Text and element pointing entries
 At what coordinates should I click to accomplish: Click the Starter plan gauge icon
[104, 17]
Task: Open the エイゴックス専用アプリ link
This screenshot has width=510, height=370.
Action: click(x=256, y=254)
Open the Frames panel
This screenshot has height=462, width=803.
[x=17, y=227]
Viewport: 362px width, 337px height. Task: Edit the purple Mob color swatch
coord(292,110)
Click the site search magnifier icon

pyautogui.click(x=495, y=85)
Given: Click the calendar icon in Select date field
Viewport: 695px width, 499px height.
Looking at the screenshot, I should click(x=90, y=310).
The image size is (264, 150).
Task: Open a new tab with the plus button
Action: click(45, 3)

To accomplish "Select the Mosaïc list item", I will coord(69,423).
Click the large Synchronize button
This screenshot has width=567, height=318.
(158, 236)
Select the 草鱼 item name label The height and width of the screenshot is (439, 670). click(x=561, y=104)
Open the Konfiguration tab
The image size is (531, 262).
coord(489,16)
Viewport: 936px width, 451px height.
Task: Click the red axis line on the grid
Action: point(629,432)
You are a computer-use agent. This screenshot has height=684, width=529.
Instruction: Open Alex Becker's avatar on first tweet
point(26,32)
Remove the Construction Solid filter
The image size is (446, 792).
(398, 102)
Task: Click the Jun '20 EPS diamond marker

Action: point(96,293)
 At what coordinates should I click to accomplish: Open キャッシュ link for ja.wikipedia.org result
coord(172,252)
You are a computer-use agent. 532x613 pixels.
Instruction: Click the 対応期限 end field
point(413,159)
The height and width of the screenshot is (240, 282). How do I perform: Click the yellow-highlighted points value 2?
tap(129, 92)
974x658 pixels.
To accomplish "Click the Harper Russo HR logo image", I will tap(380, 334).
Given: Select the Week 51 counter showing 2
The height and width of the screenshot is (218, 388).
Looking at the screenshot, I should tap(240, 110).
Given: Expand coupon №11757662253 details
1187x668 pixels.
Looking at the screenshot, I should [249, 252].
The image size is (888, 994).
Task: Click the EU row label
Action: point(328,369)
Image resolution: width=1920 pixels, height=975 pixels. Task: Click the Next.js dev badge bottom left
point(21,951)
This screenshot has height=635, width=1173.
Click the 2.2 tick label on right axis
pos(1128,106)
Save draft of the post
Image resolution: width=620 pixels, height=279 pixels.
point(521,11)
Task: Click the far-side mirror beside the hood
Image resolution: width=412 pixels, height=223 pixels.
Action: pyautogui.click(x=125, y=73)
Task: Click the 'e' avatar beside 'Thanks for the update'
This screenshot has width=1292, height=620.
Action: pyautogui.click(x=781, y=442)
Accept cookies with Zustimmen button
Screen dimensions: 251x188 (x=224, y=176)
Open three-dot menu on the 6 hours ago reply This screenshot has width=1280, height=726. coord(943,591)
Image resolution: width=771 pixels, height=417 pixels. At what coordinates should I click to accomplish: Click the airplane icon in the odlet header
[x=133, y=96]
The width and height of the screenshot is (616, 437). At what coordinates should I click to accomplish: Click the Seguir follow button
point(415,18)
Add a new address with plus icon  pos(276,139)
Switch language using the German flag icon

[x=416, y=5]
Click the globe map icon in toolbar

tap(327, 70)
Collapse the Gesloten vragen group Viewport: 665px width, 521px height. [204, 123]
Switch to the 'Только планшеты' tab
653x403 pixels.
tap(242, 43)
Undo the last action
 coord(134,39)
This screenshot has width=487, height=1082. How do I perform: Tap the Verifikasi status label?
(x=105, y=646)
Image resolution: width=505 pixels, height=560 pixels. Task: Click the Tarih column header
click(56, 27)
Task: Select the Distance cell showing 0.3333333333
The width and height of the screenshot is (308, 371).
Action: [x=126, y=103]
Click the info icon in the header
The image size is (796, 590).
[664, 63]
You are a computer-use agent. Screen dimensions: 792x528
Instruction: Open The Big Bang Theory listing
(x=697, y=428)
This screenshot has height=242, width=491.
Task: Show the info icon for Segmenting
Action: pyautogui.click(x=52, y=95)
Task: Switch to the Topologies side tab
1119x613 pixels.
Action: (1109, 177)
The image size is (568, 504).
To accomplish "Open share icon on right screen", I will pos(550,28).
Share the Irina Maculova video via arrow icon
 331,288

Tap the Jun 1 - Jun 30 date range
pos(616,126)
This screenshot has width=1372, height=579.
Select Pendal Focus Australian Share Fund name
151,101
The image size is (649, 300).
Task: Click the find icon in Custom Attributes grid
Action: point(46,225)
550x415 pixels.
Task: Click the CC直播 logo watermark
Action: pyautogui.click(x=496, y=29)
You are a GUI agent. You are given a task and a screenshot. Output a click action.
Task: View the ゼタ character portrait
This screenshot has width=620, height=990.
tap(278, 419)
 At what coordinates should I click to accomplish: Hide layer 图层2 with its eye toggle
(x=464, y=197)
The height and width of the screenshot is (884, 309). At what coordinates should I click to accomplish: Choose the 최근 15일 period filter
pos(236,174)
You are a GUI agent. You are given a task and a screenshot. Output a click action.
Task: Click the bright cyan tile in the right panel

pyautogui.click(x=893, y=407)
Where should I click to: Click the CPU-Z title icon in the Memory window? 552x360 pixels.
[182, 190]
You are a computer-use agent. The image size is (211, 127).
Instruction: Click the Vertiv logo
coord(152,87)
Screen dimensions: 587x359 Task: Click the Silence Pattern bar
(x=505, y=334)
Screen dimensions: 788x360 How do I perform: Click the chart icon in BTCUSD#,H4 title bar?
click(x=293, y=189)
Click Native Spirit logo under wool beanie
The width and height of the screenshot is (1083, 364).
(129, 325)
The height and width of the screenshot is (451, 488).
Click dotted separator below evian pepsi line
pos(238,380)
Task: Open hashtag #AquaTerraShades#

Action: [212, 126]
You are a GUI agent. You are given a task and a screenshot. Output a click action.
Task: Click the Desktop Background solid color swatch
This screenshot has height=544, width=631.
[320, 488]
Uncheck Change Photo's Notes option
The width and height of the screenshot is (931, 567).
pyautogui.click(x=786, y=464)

### GIVEN TASK
Rewrite the entries as a numbered list, starting at the line that contains "Screen dimensions: 788x360" and ending at the last line of the entries, with blank lines dropped.

### TASK ANSWER
1. Screen dimensions: 788x360 How do I perform: Click the chart icon in BTCUSD#,H4 title bar?
2. click(x=293, y=189)
3. Click Native Spirit logo under wool beanie
4. The width and height of the screenshot is (1083, 364).
5. (129, 325)
6. The height and width of the screenshot is (451, 488).
7. Click dotted separator below evian pepsi line
8. pos(238,380)
9. Task: Open hashtag #AquaTerraShades#
10. Action: [212, 126]
11. You are a GUI agent. You are given a task and a screenshot. Output a click action.
12. Task: Click the Desktop Background solid color swatch
13. This screenshot has height=544, width=631.
14. [320, 488]
15. Uncheck Change Photo's Notes option
16. The width and height of the screenshot is (931, 567).
17. pyautogui.click(x=786, y=464)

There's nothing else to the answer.